TASK INSTRUCTIONS ▸ Would you please return the lines of the material that contain the word "pixels"?
============================================================
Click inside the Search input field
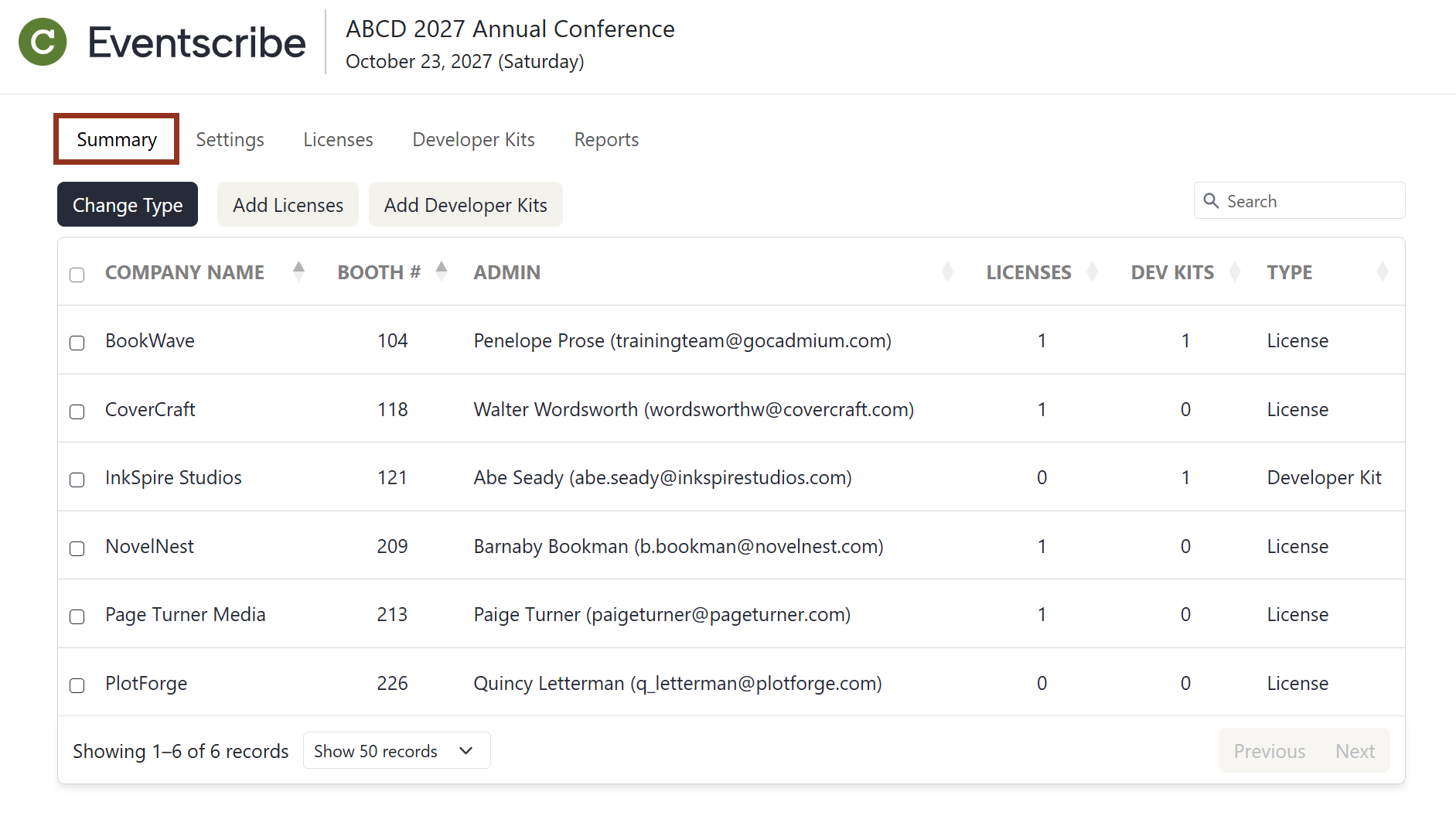The height and width of the screenshot is (840, 1456). coord(1307,200)
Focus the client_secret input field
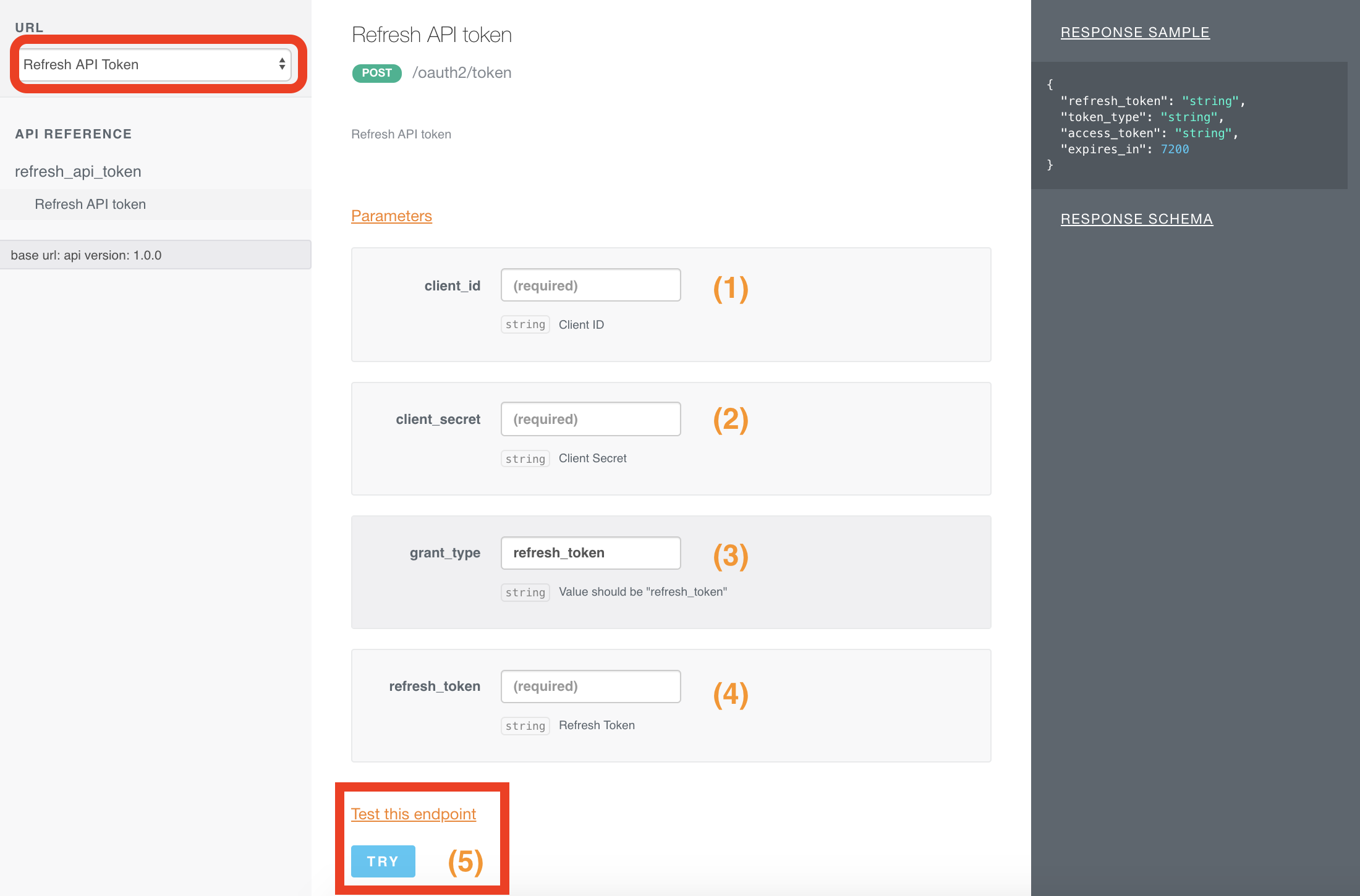 pyautogui.click(x=590, y=419)
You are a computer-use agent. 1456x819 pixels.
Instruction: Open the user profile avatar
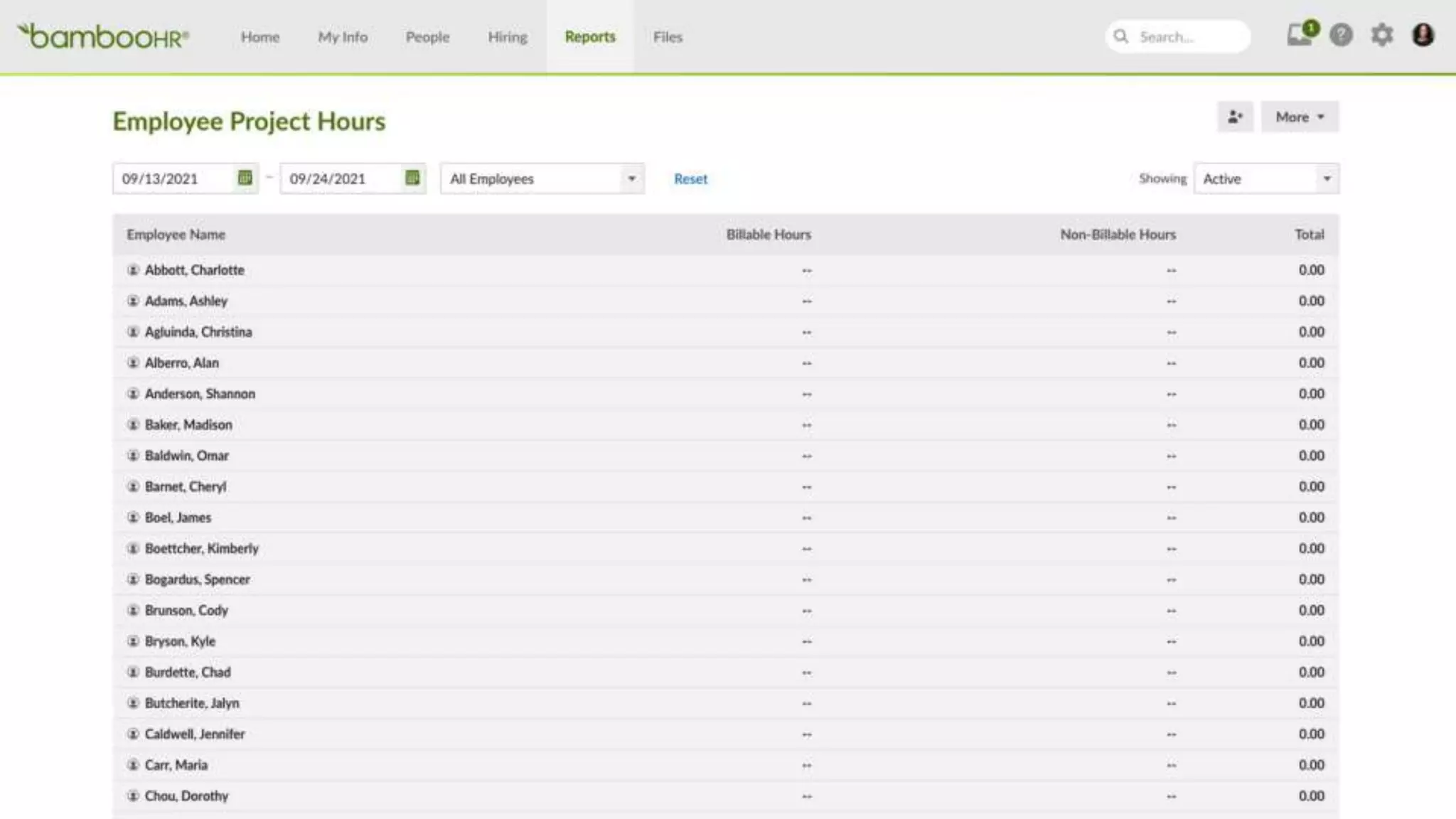pos(1423,35)
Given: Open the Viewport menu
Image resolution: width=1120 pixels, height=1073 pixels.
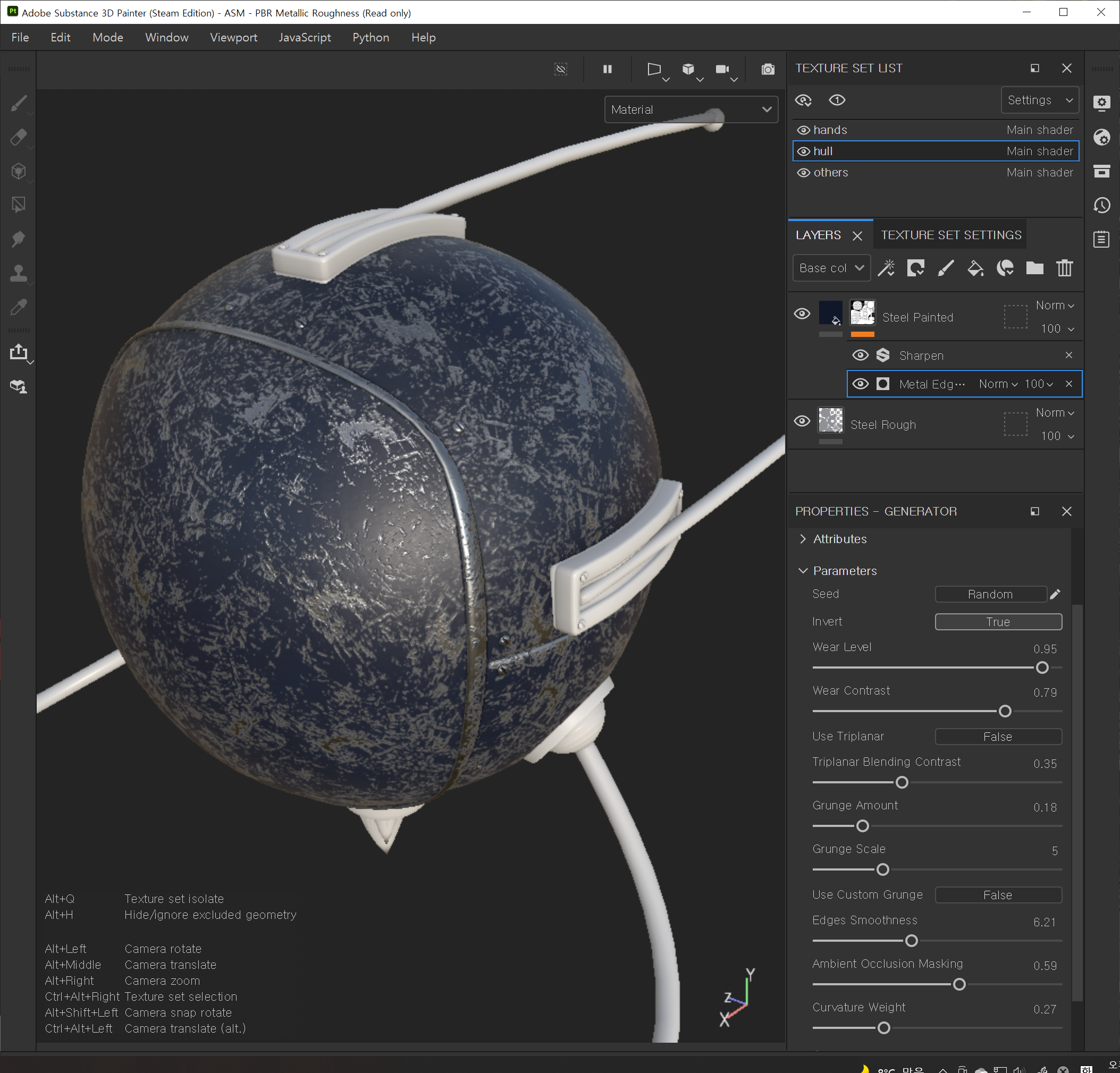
============================================================
REPLY TO THE EXERCISE ▸
You are a computer-use agent. 1456x819 pixels.
Image resolution: width=1120 pixels, height=1073 pixels.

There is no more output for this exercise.